_Source extract:_

━━━━━━━━━━━━━━━━━━━━

# MBTI, Socionics, and Enneagram Together



## 422201 (Dec 12, 2016)

I am an INTJ, but I have an Enneagram 4 (usually associated with INFP), and I have an EII Socionics type (usually associated with INFJ).

Anyone else have their results mixed up?


----------



## FoggyEyes (Jan 14, 2017)

MissFaith said:


> I am an INTJ, but I have an Enneagram 4 (usually associated with INFP), and I have an EII Socionics type (usually associated with INFJ).
> 
> Anyone else have their results mixed up?


That does not fit dear. Now how will you deal with it? Do you really need to correlate all the typologies? Will you survive if someone says you are a freak?


----------



## bremen (Apr 25, 2016)

EII is associated with Infps, not Infjs.


----------



## FoggyEyes (Jan 14, 2017)

ColdNobility said:


> EII is associated with Infps, not Infjs.


There is no clear correlation here.


----------



## 422201 (Dec 12, 2016)

FoggyEyes said:


> That does not fit dear. Now how will you deal with it? Do you really need to correlate all the typologies? Will you survive if someone says you are a freak?


Haha! <: I think I will.


----------



## 422201 (Dec 12, 2016)

ColdNobility said:


> EII is associated with Infps, not Infjs.


Uhh, well... actually, it is associated with multiple personality types (INTJ being runner-up), but the top one I keep reading about is INFJ.


----------



## Felipe (Feb 25, 2016)

MissFaith said:


> Uhh, well... actually, it is associated with multiple personality types (INTJ being runner-up), but the top one I keep reading about is INFJ.


EII is equivalent to INFP

ILI is equivalent to INTJ

Funny facts just to get you more confused: if you take someone like Robespierre who is LII (INTP in mbti) in mbti forums he will be usually typed as INTJ. While if you take Balzac who is ILI (INTJ in mbti), in mbti forums he will be usually typed as INFP. And if you take Dostoyevski who is EII (INFP in mbti), in mbti forums he will be usually typed as INFJ.

━━━━━━━━━━━━━━━━━━━━

_Supplied information:_
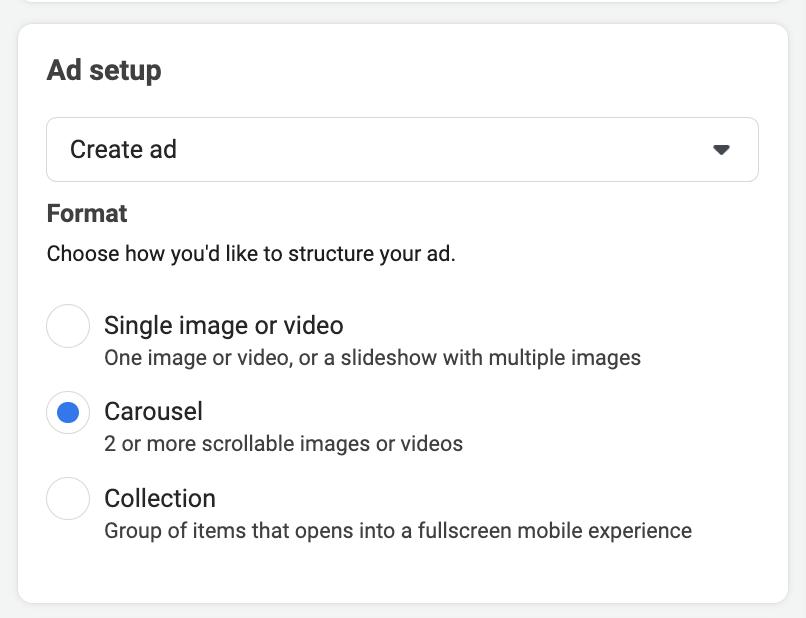Click the 'Carousel' format label
This screenshot has height=618, width=806.
(153, 411)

━━━━━━━━━━━━━━━━━━━━

_What to work on:_
1. In the forum thread, how is Balzac usually typed in mbti forums?
2. For each statement, say whether it agrees with the forum thread: (a) The thread's first poster identifies as an INTJ. (b) Robespierre is described as LII. (c) ILI is called equivalent to INFP. Back each yes or no with the deciding words quoted from the thread.
Answer from the forum thread alone.

_Responses in order:_
1. INFP

2.
(a) Yes: "I am an INTJ"
(b) Yes: "Robespierre who is LII (INTP in mbti)"
(c) No: "ILI is equivalent to INTJ"